* What is being asked *
Exactly as written, reproduce the lines from the one that contains "Instruction: Click the first" through the end of the records.

* Data for this exercise *

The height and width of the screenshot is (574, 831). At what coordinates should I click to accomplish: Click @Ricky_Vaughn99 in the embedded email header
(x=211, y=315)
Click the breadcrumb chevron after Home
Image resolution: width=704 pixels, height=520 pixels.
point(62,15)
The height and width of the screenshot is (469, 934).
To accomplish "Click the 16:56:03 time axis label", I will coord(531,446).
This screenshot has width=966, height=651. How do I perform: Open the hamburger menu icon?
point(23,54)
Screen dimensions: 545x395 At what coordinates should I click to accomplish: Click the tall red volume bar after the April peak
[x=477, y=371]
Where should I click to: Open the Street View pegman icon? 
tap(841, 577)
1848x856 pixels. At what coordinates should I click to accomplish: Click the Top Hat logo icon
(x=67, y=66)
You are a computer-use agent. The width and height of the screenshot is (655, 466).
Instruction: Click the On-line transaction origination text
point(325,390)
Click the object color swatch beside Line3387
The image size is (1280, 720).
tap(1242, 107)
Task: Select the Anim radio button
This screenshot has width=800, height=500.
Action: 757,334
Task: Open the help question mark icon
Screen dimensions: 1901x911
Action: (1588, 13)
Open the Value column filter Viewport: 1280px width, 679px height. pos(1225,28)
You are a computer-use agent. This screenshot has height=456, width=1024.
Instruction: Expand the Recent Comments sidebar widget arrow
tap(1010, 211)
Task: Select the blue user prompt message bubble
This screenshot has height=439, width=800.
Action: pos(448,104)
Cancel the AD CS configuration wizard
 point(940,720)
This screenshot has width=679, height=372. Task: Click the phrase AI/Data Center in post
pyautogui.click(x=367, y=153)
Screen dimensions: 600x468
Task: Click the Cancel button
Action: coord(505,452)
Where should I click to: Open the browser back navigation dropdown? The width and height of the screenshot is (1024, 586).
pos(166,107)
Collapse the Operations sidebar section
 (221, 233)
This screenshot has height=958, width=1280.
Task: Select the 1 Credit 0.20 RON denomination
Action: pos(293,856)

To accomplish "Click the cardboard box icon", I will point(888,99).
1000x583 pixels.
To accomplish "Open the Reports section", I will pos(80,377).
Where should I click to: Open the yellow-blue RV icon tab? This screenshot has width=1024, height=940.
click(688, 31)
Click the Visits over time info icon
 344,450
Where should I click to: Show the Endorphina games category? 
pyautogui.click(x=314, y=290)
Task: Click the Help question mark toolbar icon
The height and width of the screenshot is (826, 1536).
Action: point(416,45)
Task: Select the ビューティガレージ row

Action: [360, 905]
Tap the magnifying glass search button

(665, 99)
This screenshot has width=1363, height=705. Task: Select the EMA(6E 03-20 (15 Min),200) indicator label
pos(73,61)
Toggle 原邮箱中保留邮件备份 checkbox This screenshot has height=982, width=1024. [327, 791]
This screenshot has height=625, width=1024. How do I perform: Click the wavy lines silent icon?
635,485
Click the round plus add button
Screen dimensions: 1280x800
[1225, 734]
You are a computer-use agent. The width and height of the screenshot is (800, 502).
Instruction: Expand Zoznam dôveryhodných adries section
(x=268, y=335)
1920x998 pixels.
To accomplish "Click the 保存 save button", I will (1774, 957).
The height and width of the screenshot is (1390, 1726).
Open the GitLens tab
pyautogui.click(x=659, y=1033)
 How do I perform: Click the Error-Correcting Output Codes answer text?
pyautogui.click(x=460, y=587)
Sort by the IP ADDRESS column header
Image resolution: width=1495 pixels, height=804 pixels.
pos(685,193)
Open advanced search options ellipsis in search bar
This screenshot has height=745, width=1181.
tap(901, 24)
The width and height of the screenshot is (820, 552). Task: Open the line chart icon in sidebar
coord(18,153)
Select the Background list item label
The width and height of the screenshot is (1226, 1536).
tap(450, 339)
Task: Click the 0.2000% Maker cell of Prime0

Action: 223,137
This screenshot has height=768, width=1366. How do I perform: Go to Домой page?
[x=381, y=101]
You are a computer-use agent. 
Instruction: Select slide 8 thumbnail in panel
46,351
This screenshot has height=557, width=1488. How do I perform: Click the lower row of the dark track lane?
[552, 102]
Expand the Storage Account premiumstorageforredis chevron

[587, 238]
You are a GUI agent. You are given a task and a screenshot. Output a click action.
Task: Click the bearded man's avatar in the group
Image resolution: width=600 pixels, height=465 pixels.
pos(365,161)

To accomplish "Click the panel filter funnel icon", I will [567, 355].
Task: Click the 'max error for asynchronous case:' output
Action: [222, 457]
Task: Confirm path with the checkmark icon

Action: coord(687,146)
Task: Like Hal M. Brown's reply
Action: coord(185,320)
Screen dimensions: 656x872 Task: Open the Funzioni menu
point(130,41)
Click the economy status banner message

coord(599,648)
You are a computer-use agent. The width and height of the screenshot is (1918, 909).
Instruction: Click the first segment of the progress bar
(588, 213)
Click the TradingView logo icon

* Solution *
Instruction: Click the first segment of the progress bar
(588, 213)
Click the TradingView logo icon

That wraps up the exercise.